My head is spinning from listening to the double-talk of National Security Advisor Stephen Hadley on Meet The Press. Timmeh himself looks exhausted. Shorter version: The president is going to listen to all inputs, the Baker-Hamilton report, Democrats and Republicans in Congress, his military experts, and then decide to stay in Iraq, where we will bring together moderate Sunnis, Shiites and Kurds into a brilliant unity government and then bring all those who operate outside the law to justice.

Frank Rich has it right. Not only the president but his die-hard supporters sound as if they're "completely untethered from reality."

I have not been one to buy into the arguments that Mr. Bush is stupid or is the sum of his “Bushisms” or is, as feverish Internet speculation periodically has it, secretly drinking again. I still don’t. But I have believed he is a cynic — that he could always distinguish between truth and fiction even as he and Karl Rove sold us their fictions. That’s why, when the president said that “absolutely, we’re winning” in Iraq before the midterms, I just figured it was more of the same: another expedient lie to further his partisan political ends.
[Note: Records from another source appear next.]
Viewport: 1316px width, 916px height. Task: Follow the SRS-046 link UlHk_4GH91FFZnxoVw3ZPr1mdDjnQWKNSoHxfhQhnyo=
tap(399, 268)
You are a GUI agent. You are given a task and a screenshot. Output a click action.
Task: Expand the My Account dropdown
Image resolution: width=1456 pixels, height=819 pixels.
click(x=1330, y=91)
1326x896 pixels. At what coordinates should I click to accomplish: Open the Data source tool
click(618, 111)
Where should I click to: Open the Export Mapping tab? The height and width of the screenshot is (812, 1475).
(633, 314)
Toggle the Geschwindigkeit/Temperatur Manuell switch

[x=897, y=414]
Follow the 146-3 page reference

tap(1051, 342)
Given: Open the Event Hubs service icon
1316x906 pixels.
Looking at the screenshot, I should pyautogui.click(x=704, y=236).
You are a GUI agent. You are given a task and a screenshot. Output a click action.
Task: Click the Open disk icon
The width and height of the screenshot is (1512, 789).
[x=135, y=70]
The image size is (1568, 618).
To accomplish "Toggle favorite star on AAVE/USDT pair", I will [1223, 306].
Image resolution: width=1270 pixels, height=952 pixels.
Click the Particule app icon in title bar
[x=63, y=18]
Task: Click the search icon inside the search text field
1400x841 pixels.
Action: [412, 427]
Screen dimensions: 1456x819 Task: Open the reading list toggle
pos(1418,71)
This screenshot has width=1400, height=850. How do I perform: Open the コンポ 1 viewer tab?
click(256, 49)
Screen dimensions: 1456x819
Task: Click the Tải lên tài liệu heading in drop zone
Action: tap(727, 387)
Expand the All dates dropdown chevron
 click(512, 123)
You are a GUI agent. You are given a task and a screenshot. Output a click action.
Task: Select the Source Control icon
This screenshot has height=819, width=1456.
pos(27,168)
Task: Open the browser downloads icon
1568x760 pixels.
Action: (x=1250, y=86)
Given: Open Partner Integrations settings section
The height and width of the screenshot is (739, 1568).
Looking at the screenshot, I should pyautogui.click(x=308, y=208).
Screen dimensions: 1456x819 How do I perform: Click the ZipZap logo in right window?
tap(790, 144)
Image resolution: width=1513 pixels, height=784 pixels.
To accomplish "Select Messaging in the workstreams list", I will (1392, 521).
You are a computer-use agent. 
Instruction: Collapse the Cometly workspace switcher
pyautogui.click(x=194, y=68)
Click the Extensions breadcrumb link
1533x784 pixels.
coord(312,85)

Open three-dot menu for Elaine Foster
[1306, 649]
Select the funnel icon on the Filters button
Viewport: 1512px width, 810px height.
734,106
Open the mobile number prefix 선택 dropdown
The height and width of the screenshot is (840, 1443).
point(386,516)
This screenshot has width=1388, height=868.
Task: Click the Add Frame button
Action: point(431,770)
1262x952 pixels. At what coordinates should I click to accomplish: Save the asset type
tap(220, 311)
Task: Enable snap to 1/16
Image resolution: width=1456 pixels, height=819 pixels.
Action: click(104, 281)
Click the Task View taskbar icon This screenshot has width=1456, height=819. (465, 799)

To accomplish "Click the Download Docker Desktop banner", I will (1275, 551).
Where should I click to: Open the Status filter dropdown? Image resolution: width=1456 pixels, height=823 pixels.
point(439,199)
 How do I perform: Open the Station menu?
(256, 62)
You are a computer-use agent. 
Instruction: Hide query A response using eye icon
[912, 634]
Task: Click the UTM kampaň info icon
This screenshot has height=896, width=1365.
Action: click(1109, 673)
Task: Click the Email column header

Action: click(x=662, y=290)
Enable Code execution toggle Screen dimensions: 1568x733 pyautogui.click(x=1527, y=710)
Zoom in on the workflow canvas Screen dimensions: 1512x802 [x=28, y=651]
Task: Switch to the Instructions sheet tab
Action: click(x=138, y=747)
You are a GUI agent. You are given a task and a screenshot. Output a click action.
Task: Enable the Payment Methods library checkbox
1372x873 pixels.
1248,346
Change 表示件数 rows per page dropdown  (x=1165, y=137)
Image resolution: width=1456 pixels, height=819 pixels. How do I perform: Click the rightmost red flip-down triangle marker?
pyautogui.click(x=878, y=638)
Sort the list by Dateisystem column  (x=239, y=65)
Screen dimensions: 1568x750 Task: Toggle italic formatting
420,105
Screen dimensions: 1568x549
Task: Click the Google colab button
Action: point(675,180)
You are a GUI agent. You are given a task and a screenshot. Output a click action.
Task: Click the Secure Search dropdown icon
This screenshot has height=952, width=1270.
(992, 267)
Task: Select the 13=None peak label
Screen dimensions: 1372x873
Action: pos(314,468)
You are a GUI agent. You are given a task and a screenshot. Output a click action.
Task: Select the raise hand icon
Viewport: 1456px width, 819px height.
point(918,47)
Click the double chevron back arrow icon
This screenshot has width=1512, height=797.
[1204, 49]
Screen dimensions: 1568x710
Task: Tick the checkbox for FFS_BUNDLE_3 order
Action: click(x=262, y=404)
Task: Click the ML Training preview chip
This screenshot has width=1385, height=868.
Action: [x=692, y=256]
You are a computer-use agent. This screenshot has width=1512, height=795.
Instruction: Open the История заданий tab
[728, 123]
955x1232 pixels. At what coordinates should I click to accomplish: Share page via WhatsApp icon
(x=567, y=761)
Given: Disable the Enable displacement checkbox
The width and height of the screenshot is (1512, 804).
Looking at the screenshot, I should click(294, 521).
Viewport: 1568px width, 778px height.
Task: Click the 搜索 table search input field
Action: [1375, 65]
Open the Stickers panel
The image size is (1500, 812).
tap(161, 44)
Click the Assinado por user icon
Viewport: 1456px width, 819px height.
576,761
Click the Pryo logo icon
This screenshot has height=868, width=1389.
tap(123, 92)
But that election has come and gone, and Mr. Bush is more isolated from the real world than ever. That’s scary. Neither he nor his party has anything to gain politically by pretending that Iraq is not in crisis. Yet Mr. Bush clings to his delusions with a near-rage — watch him seethe in his press conference with Mr. Maliki — that can’t be explained away by sheer stubbornness or misguided principles or a pat psychological theory. Whatever the reason, he is slipping into the same zone as Woodrow Wilson did when refusing to face the rejection of the League of Nations, as a sleepless L.B.J. did when micromanaging bombing missions in Vietnam, as Ronald Reagan did when checking out during Iran-Contra.